Apesar da sua extensão, o Brasil tem um índice de reciclagem de apenas 26%, número muito abaixo de países europeus como Portugal, Espanha e Alemanha. Muitas empresas procuram formas de reciclar e reaproveitar o plástico, no entanto, também são várias as que cada vez investem mais na procura de fontes renováveis para fornecer um “plástico verde” aos consumidores.

Existe uma persistente procura de alternativas ao plástico produzido através de petróleo, no entanto de acordo com a European Bioplastics, em 359 milhões de toneladas apenas 1% da produção global corresponde a plásticos feitos a partir de fontes renováveis.

No Brasil, várias empresas têm investido em tecnologia para produzir resinas plásticas através de milho, mandioca e cana de açúcar.

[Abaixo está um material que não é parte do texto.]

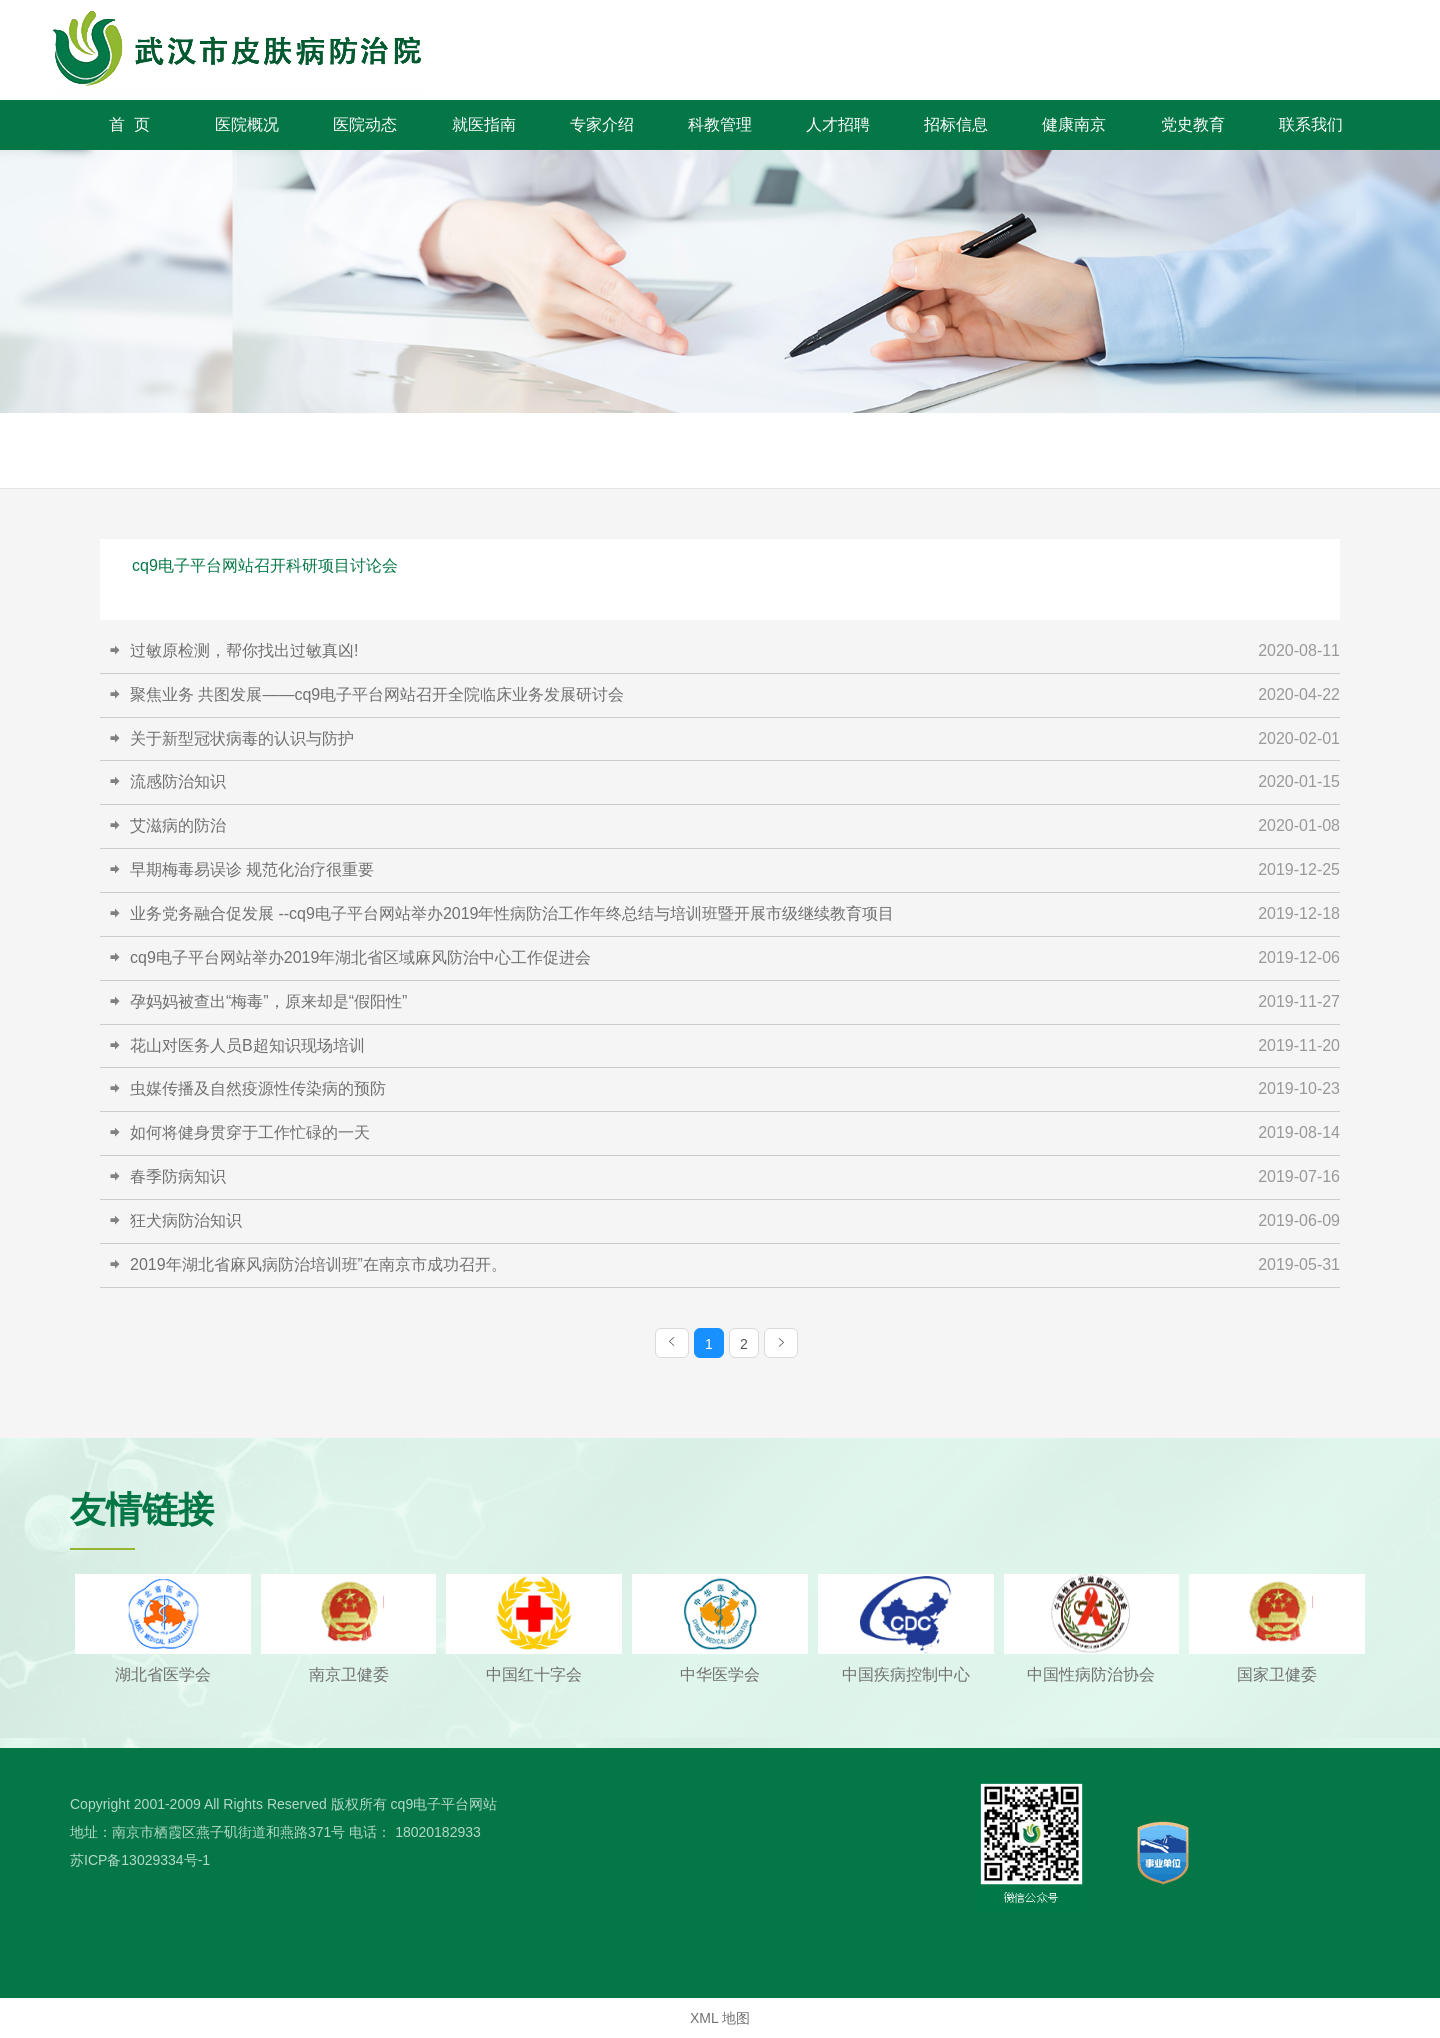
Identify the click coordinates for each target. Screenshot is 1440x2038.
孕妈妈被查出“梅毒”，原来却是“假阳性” (268, 1001)
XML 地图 (720, 2018)
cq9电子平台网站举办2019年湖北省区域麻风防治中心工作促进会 (360, 957)
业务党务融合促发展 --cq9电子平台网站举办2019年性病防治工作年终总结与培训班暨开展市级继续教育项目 (512, 913)
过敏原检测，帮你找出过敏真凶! (244, 650)
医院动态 (365, 124)
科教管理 (720, 124)
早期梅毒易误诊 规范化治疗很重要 (252, 869)
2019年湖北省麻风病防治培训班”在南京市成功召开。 (318, 1264)
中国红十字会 (534, 1674)
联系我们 (1311, 124)
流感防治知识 (178, 781)
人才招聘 (838, 124)
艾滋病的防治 (178, 825)
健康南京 (1074, 124)
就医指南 (484, 124)
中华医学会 (720, 1674)
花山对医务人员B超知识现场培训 (247, 1045)
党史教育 (1193, 124)
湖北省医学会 (163, 1674)
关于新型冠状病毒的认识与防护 (242, 738)
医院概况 (247, 124)
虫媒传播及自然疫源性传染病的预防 (258, 1088)
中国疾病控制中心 (906, 1674)
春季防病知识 (178, 1176)
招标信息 (956, 124)
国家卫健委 (1277, 1674)
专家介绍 (602, 124)
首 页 (129, 124)
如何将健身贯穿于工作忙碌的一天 (250, 1132)
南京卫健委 (349, 1674)
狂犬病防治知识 (186, 1220)
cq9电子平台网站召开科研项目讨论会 (265, 565)
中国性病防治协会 (1091, 1674)
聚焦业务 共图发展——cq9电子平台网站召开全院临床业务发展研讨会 (377, 694)
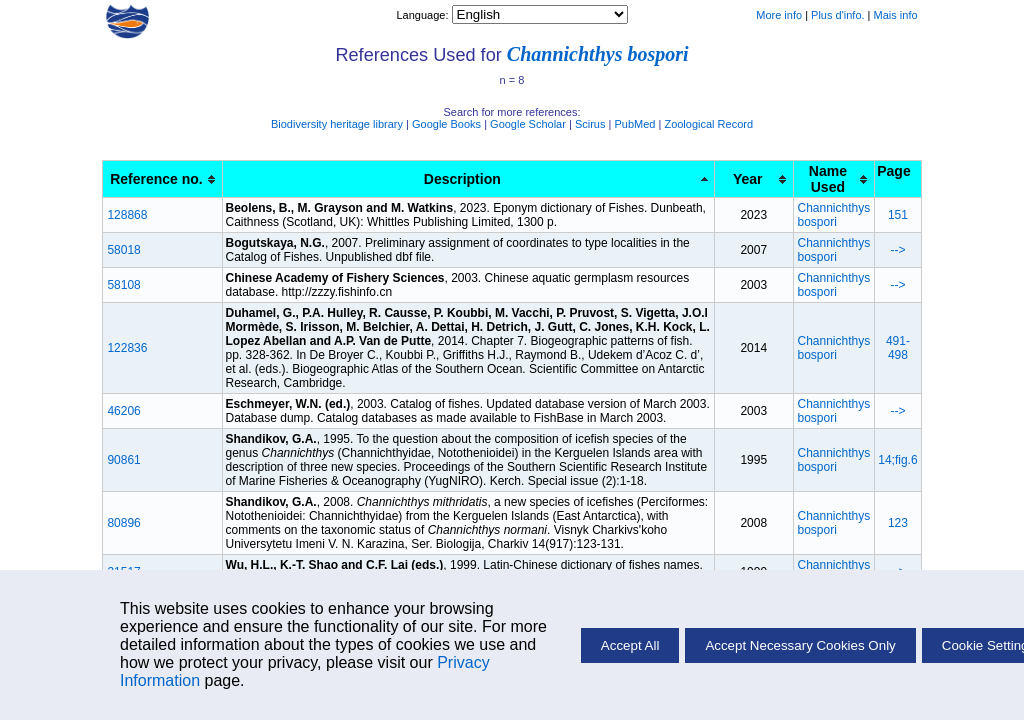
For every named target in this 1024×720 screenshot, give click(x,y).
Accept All (630, 645)
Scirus (590, 124)
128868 (127, 215)
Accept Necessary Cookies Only (800, 645)
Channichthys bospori (598, 54)
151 (898, 215)
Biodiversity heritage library (337, 124)
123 (898, 523)
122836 (127, 348)
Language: (423, 15)
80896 (123, 523)
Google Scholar (528, 124)
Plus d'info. (837, 15)
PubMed (634, 124)
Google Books (446, 124)
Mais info (896, 15)
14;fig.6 (897, 460)
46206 (123, 411)
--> (897, 250)
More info (779, 15)
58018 (123, 250)
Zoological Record (708, 124)
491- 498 (898, 348)
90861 (123, 460)
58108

É o exemplo da Braskem, que aposta no desenvolvimento deste plástico através da cana de açúcar, enquanto ao mesmo tempo procura sempre novas hipóteses de fontes renováveis. Edison Terra, vice-presidente da Braskem na América do Sul afirma “Trabalhamos em diferentes opções de aumento de capacidade da produção do plástico verde. Estamos sempre atentos a oportunidades de negócios sustentáveis”.

Um caso mais específico do uso destes materiais é a empresa Copapa, que fabrica papel higiénico, e que tem vindo a usar plástico feito a partir de milho para as suas embalagens. O diretor Fernando Pinheiro, que exporta esta resina plástica da Alemanha, refere que “hoje, a dificuldade é encontrar os fornecedores certos. Apesar de termos um custo maior com o plástico feito de milho, reduzimos a margem de lucro para que o produto fosse acessível”.

O presidente da Associação Brasileira da Indústria do Plástico (Abiplast), José Ricardo Roriz, garante que “há um esforço de toda a indústria em criar novos plásticos, mais leves e mais fáceis de serem reciclados, a partir de fontes renováveis. Essas soluções ainda são muito novas e muitas ainda estão em fase inicial. Mas são extremante importantes para o futuro”.